In September 2023 - I received the following email message from a reader in Western Canada:

I have just now been referred to your long ago published account of the life of Eugenie in the war years of the early 1940;s.  It is fascinating reading for me because Eugenie and her daughter and later her husband Anatole came to Vancouver following their experiences in Hong Kong to live, initially with my family in our family home, and then later
with my father’s parents in their home, also in Vancouver.  And what is particularly interesting to me is the fact that my parents took particular interest in looking after Eugenie and her daughter Ann on and after their arrival in Vancouver in, I believe, 1943 or 1944.  At that time I was perhaps 5 or 6 years of age and was taken about by my parents, including down to the CPR dock in Vancouver harbour to meet the ship that carried Eugenie and Ann.  On their arrival we travelled by my parents’ car to a south part of Vancouver where my parents’ house was located and where Eugenie and Ann lived for a while until they were taken to my father’s parents’ house in another neighbourhood to live more permanently and await Anatole’s arrival from what I believe was a POW camp in Hong Hong.  He did in fact arrive in 1945, I believe, and the Zaitzeff family was reunited there.  Eventually the Zaitzeffs acquired their own housing and my connection with them became more remote.

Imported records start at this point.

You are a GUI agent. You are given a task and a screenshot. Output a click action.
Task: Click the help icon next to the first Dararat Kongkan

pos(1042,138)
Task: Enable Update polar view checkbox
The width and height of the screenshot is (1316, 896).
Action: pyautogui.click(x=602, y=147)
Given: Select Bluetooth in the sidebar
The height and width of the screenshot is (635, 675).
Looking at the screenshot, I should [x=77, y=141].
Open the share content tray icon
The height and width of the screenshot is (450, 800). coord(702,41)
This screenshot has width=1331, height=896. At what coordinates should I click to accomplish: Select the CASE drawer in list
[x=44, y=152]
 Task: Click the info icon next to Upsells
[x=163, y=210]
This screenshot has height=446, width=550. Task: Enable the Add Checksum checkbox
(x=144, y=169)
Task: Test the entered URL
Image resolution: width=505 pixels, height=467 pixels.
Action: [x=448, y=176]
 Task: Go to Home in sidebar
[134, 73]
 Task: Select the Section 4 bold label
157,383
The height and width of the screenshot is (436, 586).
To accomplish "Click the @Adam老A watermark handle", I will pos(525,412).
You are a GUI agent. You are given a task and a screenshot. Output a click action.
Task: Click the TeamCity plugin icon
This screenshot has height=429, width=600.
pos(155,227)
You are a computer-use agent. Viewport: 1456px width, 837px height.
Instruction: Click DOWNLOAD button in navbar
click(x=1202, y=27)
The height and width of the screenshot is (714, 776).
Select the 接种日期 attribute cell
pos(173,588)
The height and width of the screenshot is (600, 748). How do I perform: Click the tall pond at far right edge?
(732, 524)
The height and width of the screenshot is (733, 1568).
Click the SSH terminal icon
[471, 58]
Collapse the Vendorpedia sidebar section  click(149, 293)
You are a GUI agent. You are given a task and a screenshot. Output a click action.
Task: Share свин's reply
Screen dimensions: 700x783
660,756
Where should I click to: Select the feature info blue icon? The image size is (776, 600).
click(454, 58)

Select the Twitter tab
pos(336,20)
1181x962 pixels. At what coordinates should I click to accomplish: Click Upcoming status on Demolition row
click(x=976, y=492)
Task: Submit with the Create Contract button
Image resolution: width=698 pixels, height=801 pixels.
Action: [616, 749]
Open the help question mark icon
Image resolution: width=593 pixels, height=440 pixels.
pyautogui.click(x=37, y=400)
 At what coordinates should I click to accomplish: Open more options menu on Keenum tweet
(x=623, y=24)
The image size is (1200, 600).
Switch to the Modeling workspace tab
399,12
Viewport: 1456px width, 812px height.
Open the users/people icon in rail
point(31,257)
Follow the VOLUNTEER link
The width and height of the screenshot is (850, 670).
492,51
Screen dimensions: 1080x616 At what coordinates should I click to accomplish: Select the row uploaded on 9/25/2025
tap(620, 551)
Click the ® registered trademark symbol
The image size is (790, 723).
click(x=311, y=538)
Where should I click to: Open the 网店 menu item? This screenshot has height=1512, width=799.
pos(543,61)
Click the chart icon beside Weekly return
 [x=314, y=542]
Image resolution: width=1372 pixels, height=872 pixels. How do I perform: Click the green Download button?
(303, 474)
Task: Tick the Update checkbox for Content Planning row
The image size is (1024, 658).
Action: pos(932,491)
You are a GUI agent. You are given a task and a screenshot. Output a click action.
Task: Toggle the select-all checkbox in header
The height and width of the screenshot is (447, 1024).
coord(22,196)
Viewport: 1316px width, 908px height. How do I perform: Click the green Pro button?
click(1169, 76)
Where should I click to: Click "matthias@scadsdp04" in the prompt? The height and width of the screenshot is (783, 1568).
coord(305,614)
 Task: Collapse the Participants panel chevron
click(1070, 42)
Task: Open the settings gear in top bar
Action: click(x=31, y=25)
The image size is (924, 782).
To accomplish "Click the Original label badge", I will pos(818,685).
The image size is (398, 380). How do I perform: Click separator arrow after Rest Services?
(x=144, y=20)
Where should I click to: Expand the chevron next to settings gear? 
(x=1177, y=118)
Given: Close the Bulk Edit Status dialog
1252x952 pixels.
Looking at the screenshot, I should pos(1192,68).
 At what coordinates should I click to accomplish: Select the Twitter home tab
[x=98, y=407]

However the Zaitzeff family remained an important past memory and event in my life and to this day (I am presently 84 years old) I think Eugenie and Ann’s arrival is one of my earliest significant memories of life. Thank you for filling in some of the background. I believe that my parents interest in the Zaitzeffs arose through her husband Anatole who
I believe had attended Vancouver in the 1930s to become a student at the University of British Columbia where my parents were themselves students at that time and would have met Anatole then and there.  He obviously returned to Asia after his studies and was the conduit through which Eugenie and Ann came in contact with my parents. Ann remained in Vancouver and as she and I grew up and matured we would occasionally see and greet each other.  What has now happened to her I do not know.